The thinking from most councillors is simple. The International Rugby Experience is a big tourist attraction that’s worth €5.2m per annum to Limerick, if done right, so let’s make it work and look neither a gift horse nor a horse mogul’s gift in the mouth.

There is one particular councillor however who hasn’t been exactly gushing in his support to take on the loss-making red-brick pillar to international (not Munster, mind) rugby. That’s one Cllr Seán Hartigan.

“You really think that all of the 30k visitors per annum spend €173 in Limerick because they walked through its doors. How many were from Limerick and spent nothing but the €17.50 entrance and the bus fare?” he asked on social media this past week.
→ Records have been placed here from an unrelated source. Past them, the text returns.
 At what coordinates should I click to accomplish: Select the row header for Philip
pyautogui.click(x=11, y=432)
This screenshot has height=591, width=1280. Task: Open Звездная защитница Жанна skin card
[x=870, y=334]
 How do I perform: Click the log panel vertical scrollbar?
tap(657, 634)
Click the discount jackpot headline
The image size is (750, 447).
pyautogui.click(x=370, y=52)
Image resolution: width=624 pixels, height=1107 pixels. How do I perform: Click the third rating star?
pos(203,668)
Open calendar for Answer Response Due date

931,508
Mayor John Moran also injected a healthy dose of reason, telling councillors at last week’s meeting that there isn’t a magic fund of €40million that can be deployed to save this failing enterprise. Especially not if we want to do other things for Limerick and its future development.
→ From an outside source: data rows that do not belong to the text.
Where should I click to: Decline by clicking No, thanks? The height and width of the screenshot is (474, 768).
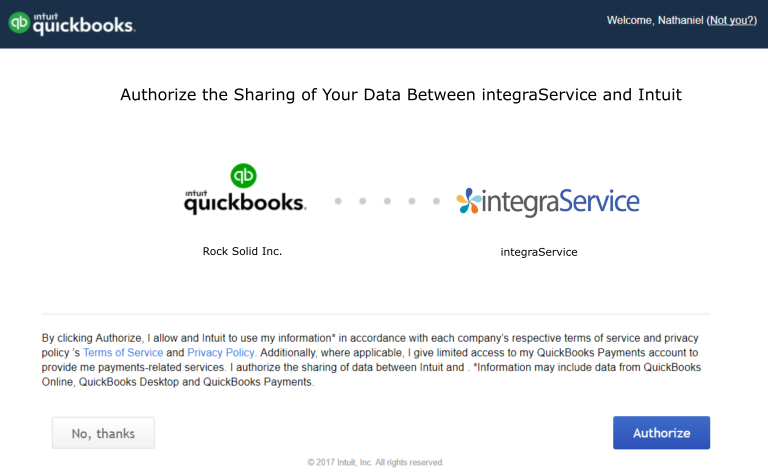(x=103, y=433)
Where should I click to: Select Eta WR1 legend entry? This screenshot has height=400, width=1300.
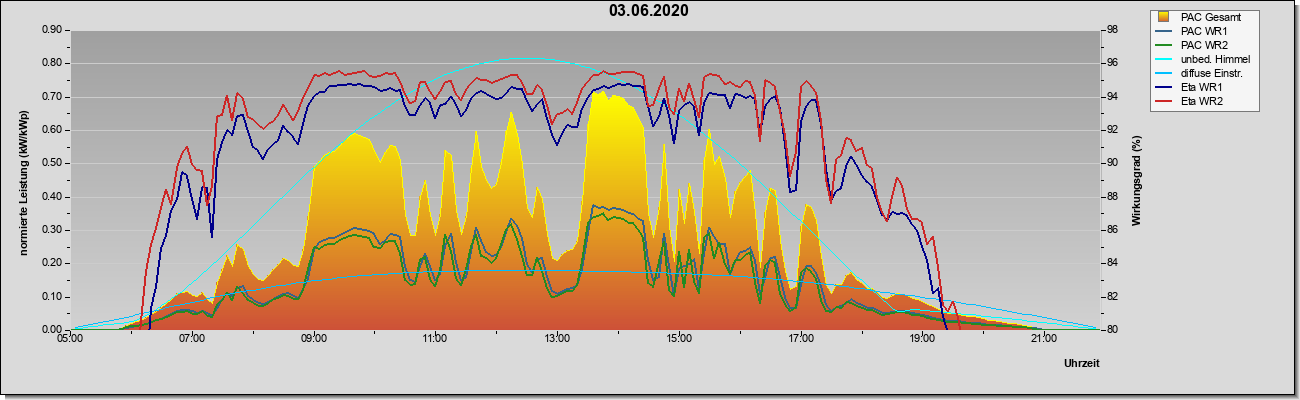(x=1202, y=87)
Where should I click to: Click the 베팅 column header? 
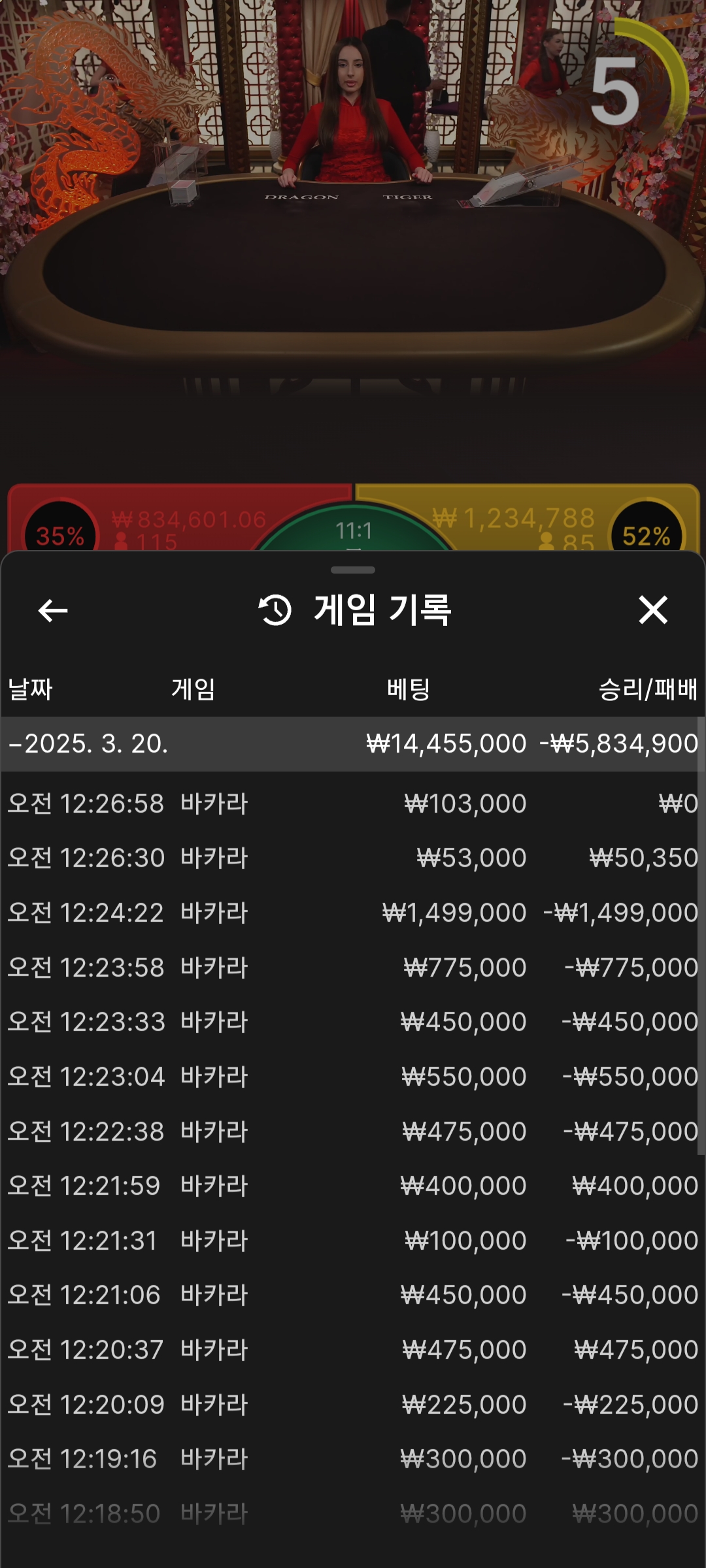(409, 689)
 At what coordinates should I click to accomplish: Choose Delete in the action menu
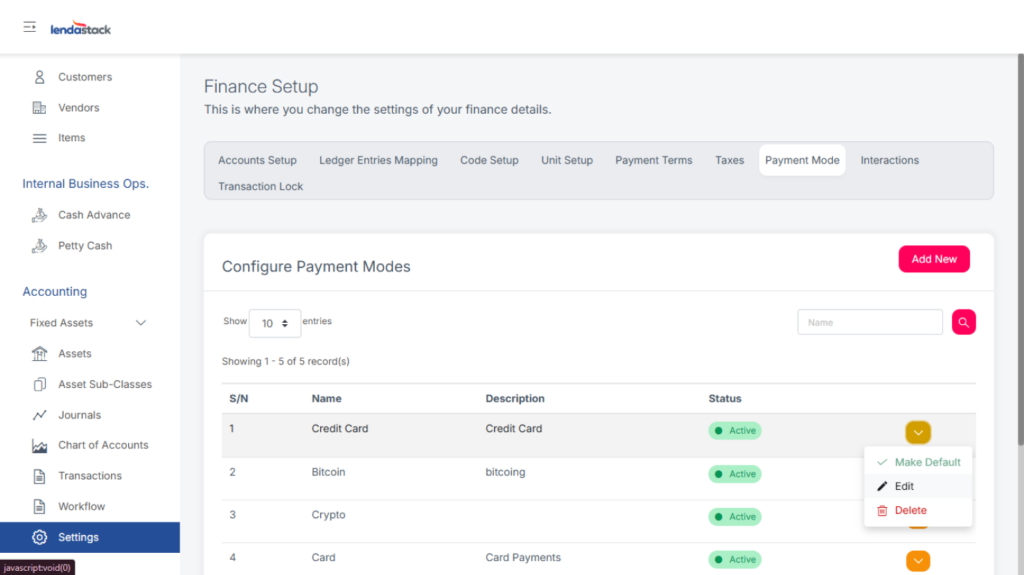(x=910, y=510)
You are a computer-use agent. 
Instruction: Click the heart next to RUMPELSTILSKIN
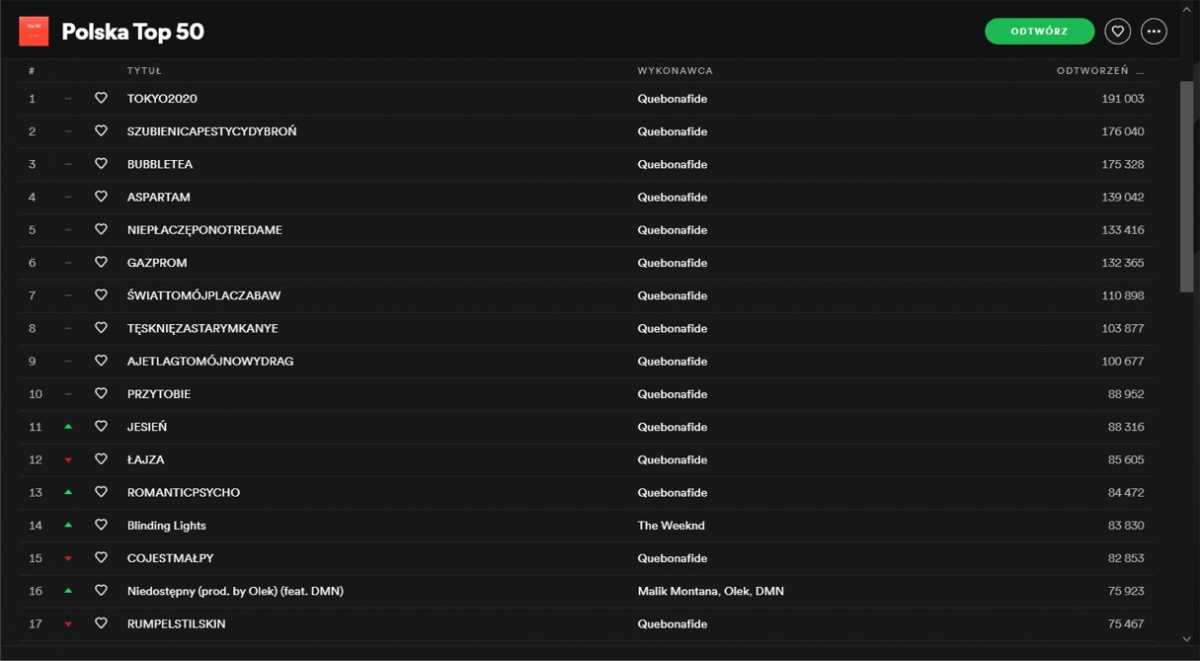click(x=101, y=624)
Time and time again he has highlighted his concern over a stipulation on the McManus end that the IRE building can never be sold by the Council, establishing it as a lifelong liability in more than one regard.

With the Mayor’s €100k offer now rejected, and the building still in the hands of its current owners, it’s difficult to see what now lies ahead for the award-winning, skyline-defining site. Rugby is a game for big buggers, so let’s hope the big boys tackle this one pronto. If not, perhaps someone can propose it as a site for a pop-up Christmas market.